Corn is a very hard crop to protect once the rats discover the kernels. The peanut butter finds it hard to compete. We have had traps around the perimeter of the corn block before the kernels mature, with a minimal catch rate. Once the corn has fattened up and been discovered, the increase in numbers caught is phenomenal.

As for kumara, it is a sad sight to be digging up a huge kumara that would easily have weighed 1.5 kg only to find it has been pretty much hollowed out. A kumara row must be rat heaven – safely hidden in the soil and the kumara vines, they tunnel their way through a veritable feast of high carb food. Oh, did I mention the seeds neatly and methodically taken from seed trays in the green-house? Once even the lettuce seeds were stolen – hardly a mark made in the potting mix, it must have been a wee mouse. Gerald has had to make some great rat excluding cages for our seed trays, can’t do without them in spring when the rats are hungry!

From that second summer of losing the bulk of our capsicum crop and half the kumara, we have learned a lot and developed a few strategies.

Gerald's custom made seedling covers - a must for detering the seed raiders.

Over winter and spring the traps get set around the perimeter of the cropping blocks as the rats are out in the bamboo and surrounds, moving the traps every 6 days or so, then we focus on the summer crop zones as they mature. At this stage it is really important to notice the first signs of rat damage, as the word seems to get around so fast.

We use a combination of cage traps and Protecta snap traps in the black plastic box. For bait we use peanut butter sometimes embellished with macadamia nut pieces, saved and dried pumpkin seeds, corn kernels stored in the freezer etc. Rats are very clever creatures and if one escapes from a particular setup it will never go back there, so you have to change things all the time. Our 40 odd traps get set and rebaited if necessary each late afternoon and checked the next morning, when we also close all the cage traps as the banded rail seems to have a bit of a taste for peanut butter too.

We only use poison as a very last resort – when a Mr Rat refuses to be caught and inflicts continuous damage. Then we use the multi-feed poison blocks set on a wire stake set among the target crop with no enclosure as by now Mr Rat will be trap shy. The bait gets set each late afternoon and removed at dawn so birds don’t eat it.

An example of having to do this took place in the pumpkin block in the summer before last. Our dog knocked a cage trap out of our Japanese woofer Kasunari’s grip, the door opened and out sprang the rat. We also found a box trap that had gone off, but no rat, only some fur. We then had a situation over 2–3 weeks where many traps were set in the butternut row in a specific area and no rats caught, but a whole lot of damage. I started to introduce multifeed poison inside stations but after a week, zero take. At this stage I was starting to get visions of Houdini, giant, cunning, so he was called Mr Rat, named after others who have had similar escapes. As a last resort we laid poison loosely right next to the butternut for five nights. On each night I got results. On day five I was mowing the grass around the bananas, where the chooks were kept at the time, and adjacent to the pumpkin block, when I noticed a group of chooks staring at a particular spot. There I saw a spaced out, groggy, gisnorcorus rat sitting just outside his hole. He was immediately terminated, and I had good reason to parade him around the property. From that day, there was no further damage to the crop.

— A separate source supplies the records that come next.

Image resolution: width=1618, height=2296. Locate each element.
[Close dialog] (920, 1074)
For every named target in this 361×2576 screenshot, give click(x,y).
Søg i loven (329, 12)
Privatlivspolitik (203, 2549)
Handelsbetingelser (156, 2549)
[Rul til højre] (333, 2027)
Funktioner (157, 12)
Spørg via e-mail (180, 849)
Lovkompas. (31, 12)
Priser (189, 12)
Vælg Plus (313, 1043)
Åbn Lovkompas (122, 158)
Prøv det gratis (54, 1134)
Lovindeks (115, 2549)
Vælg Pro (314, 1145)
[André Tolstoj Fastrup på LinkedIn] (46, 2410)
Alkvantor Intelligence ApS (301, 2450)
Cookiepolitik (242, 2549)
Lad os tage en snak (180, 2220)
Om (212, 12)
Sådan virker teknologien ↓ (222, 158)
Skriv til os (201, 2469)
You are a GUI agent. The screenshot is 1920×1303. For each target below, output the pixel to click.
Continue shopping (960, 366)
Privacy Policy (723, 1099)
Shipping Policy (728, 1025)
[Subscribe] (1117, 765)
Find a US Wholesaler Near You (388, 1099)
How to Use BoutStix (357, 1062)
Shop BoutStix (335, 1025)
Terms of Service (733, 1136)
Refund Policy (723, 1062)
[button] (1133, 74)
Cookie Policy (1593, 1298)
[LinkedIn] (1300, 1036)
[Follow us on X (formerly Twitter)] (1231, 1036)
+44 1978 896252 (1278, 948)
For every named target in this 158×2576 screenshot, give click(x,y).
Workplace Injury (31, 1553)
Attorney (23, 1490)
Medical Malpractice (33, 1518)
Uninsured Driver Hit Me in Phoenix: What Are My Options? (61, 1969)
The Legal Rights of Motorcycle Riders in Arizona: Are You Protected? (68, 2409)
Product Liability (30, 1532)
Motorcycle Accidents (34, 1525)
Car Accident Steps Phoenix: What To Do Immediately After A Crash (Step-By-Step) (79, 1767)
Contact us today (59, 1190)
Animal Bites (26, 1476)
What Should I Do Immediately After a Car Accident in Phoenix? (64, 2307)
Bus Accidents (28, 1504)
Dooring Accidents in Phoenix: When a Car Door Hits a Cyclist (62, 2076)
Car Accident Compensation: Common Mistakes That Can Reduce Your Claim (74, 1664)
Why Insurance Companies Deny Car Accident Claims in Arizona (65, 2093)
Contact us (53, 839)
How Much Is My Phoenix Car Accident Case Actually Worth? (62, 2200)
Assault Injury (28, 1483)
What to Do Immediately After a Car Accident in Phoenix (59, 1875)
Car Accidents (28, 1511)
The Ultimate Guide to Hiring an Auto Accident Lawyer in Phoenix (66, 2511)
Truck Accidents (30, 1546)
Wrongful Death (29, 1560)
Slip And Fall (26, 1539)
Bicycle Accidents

This year we had to use the poison for the melons over a one week period, again after endless onslaughts on the crop. We used looped wire with the poison on with no cover, and laid them every night from dawn to dusk. This proved very effective.

Last year was our best control (except for Mr Rat’s endeavours ), with about 10% damage to targeted crops. I guess like everyone else it’s a lot trial and error.

We would really like to thank Judy Gilbert for her time as we have consulted with her over rat trapping strategies, and for loaning us various rat traps to experiment with. We are looking forward to trying out the new wooden ones. Tonight they are set among the late autumn capsicums…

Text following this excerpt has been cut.